* _BRIEF_
Retype the material that follows exactly, limited to the lines from the one with "View Details (69, 650)" through the one with "clicking here", and keep out all pictures.
*** Opening PROVIDED MATERIAL ***
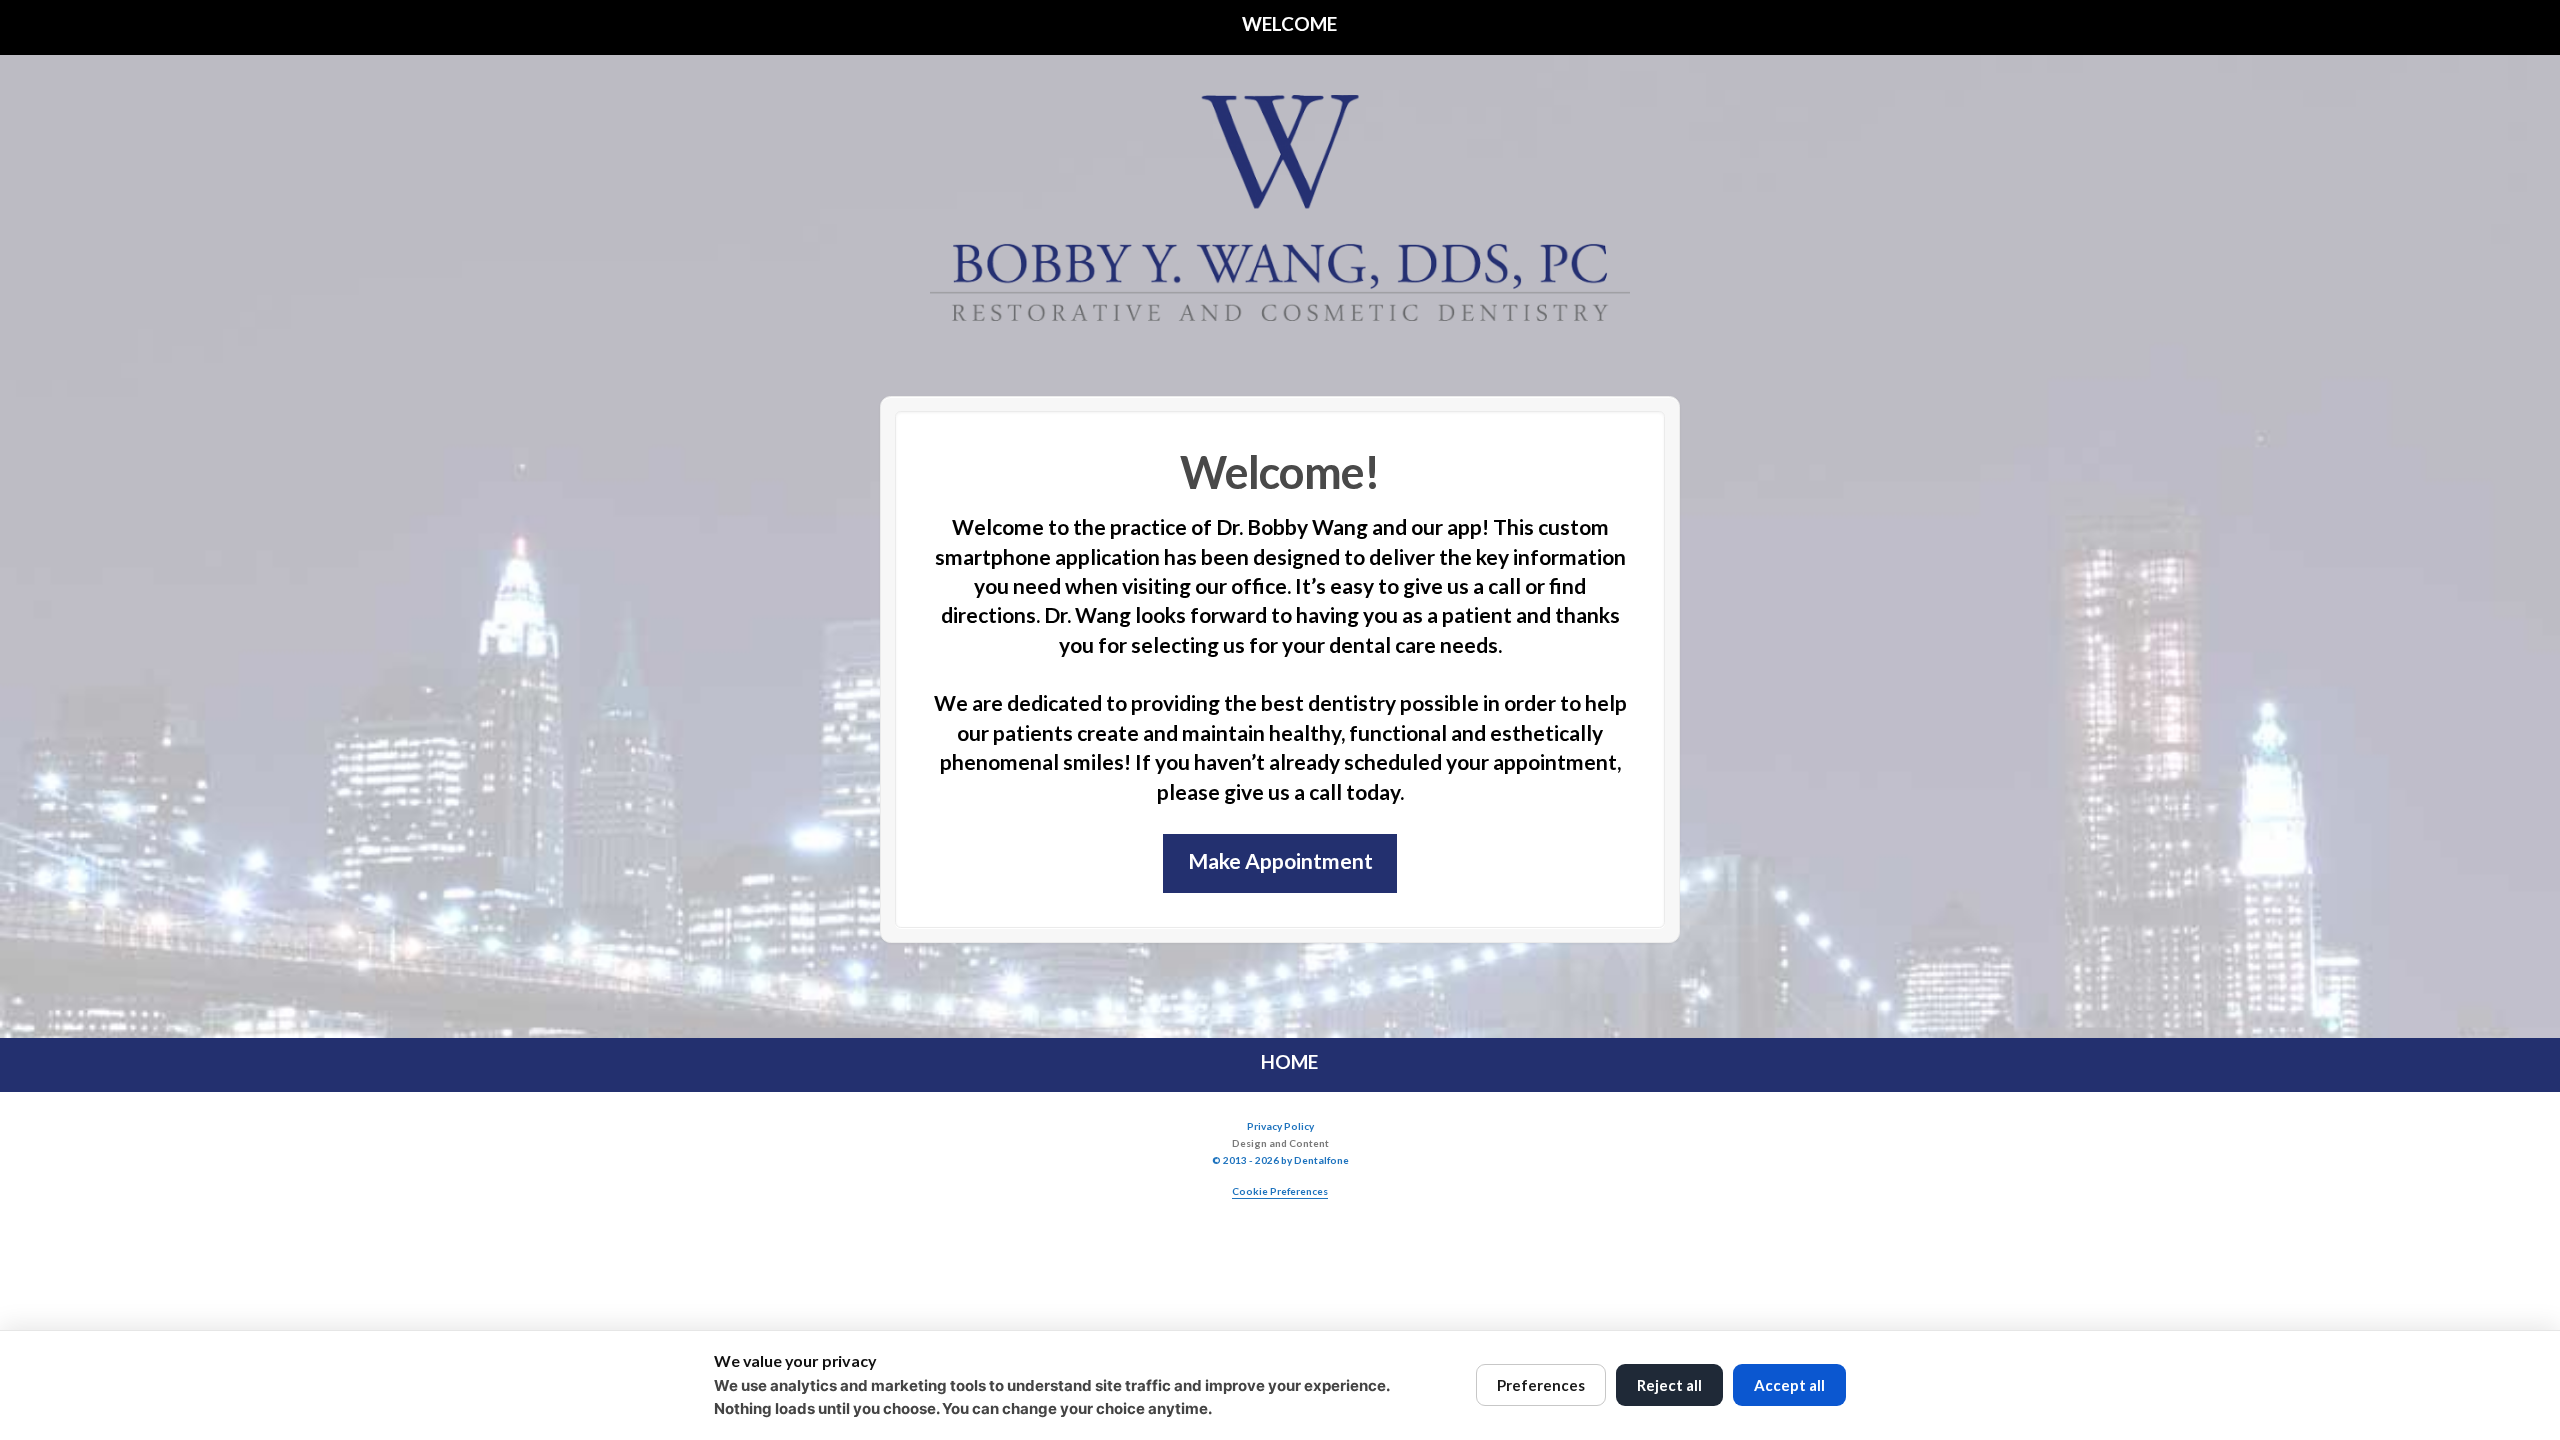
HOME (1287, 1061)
*** Closing PROVIDED MATERIAL ***
*** Opening PROVIDED MATERIAL ***
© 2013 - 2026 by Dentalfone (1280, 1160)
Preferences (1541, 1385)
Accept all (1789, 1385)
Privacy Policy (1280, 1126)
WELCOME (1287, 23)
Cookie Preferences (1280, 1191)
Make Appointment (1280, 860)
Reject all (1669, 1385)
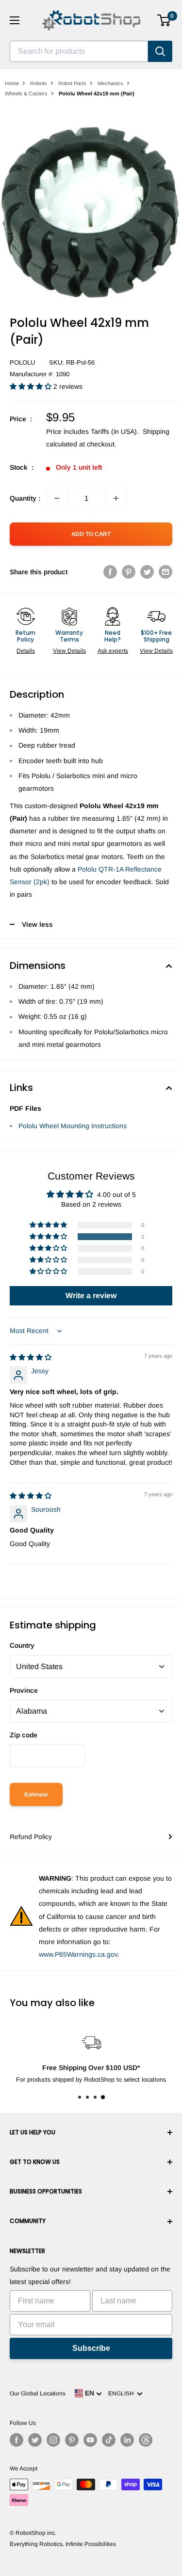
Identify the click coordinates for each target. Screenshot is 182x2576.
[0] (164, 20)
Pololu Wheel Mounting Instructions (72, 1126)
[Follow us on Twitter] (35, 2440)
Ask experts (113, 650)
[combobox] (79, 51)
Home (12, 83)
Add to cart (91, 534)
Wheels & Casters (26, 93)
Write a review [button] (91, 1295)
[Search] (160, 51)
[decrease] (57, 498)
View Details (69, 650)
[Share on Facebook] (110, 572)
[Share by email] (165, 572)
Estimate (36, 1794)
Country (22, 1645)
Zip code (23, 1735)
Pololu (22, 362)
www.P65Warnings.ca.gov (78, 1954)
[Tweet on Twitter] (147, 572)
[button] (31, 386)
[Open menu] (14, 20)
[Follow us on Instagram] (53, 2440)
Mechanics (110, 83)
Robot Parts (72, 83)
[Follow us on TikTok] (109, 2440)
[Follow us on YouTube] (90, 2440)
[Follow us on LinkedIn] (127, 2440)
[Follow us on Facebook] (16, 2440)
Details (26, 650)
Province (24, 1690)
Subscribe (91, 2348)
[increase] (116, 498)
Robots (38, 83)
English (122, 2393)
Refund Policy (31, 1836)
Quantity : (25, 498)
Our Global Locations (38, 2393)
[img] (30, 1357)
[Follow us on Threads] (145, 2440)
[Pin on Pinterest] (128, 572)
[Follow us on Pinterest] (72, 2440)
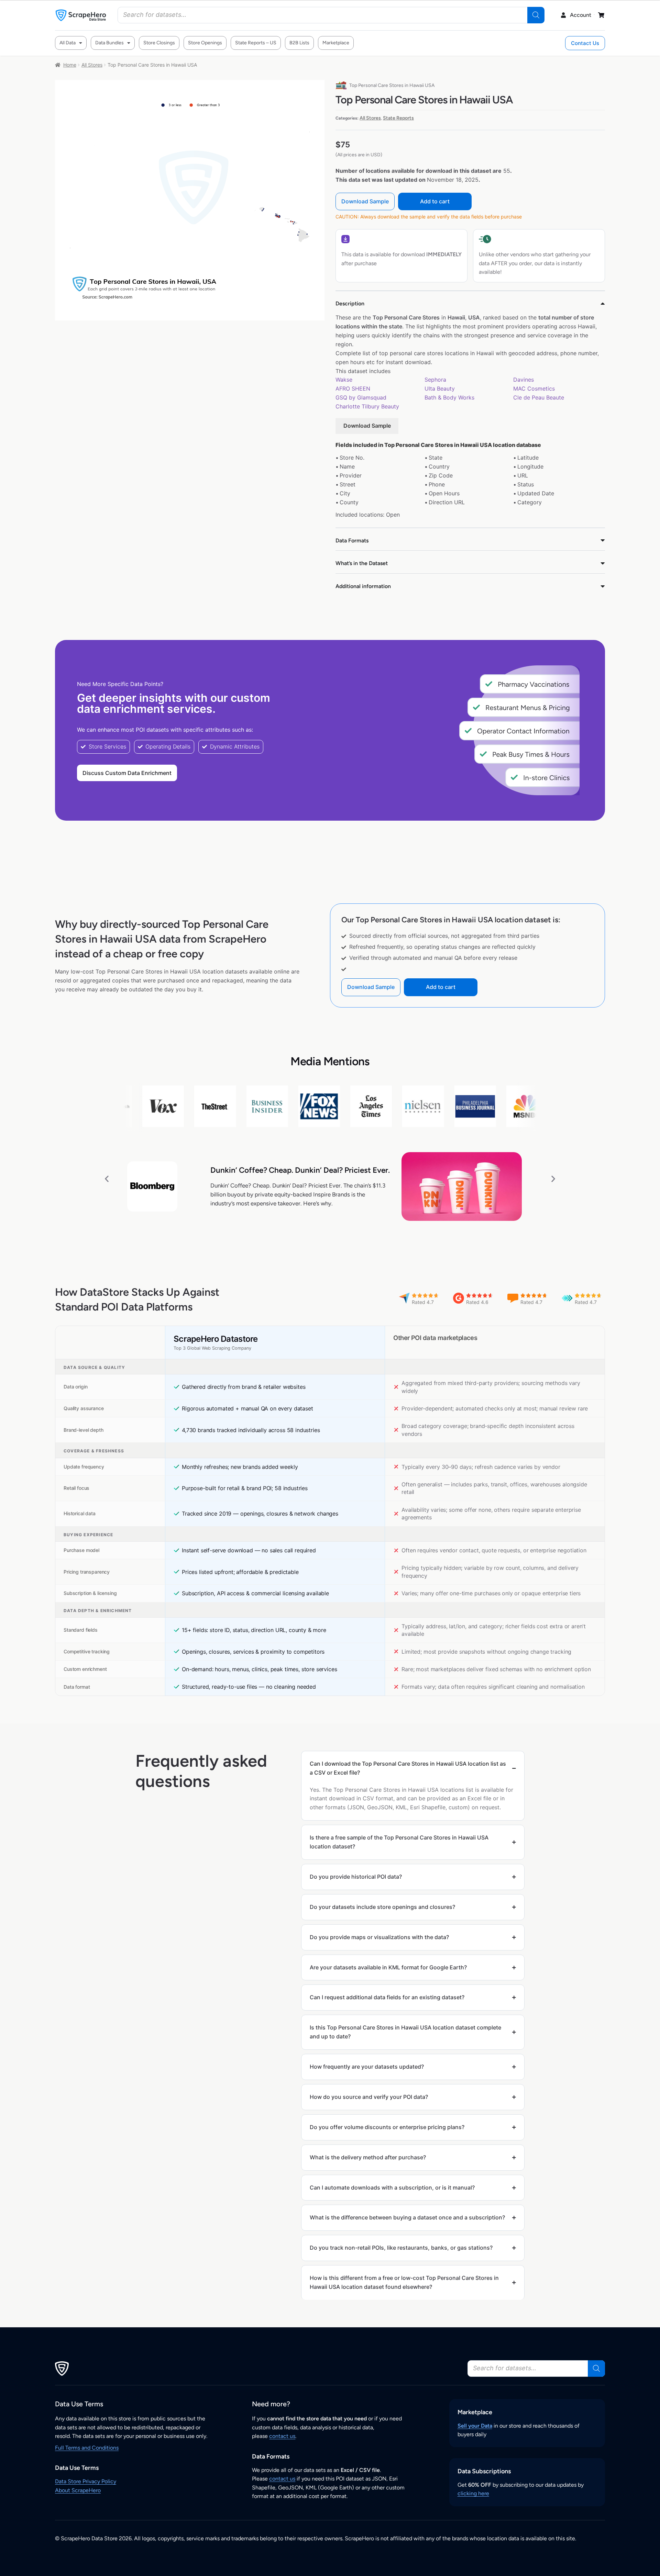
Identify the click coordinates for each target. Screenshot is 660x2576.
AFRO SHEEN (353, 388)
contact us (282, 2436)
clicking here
*** Closing PROVIDED MATERIAL ***
* _RESULT OF THIS TASK_
View Details (69, 650)
[Share on Facebook] (110, 572)
[Share by email] (165, 572)
Estimate (36, 1794)
Country (22, 1645)
Zip code (23, 1735)
Pololu (22, 362)
www.P65Warnings.ca.gov (78, 1954)
[Tweet on Twitter] (147, 572)
[button] (31, 386)
[Open menu] (14, 20)
[Follow us on Instagram] (53, 2440)
Mechanics (110, 83)
Robot Parts (72, 83)
[Follow us on TikTok] (109, 2440)
[Follow us on YouTube] (90, 2440)
[Follow us on LinkedIn] (127, 2440)
[Follow us on Facebook] (16, 2440)
Details (26, 650)
Province (24, 1690)
Subscribe (91, 2348)
[increase] (116, 498)
Robots (38, 83)
English (122, 2393)
Refund Policy (31, 1836)
Quantity : (25, 498)
Our Global Locations (38, 2393)
[img] (30, 1357)
[Follow us on Threads] (145, 2440)
[Pin on Pinterest] (128, 572)
[Follow us on Pinterest] (72, 2440)
Identify the click coordinates for each target. Screenshot is 660x2576.
AFRO SHEEN (353, 388)
contact us (282, 2436)
clicking here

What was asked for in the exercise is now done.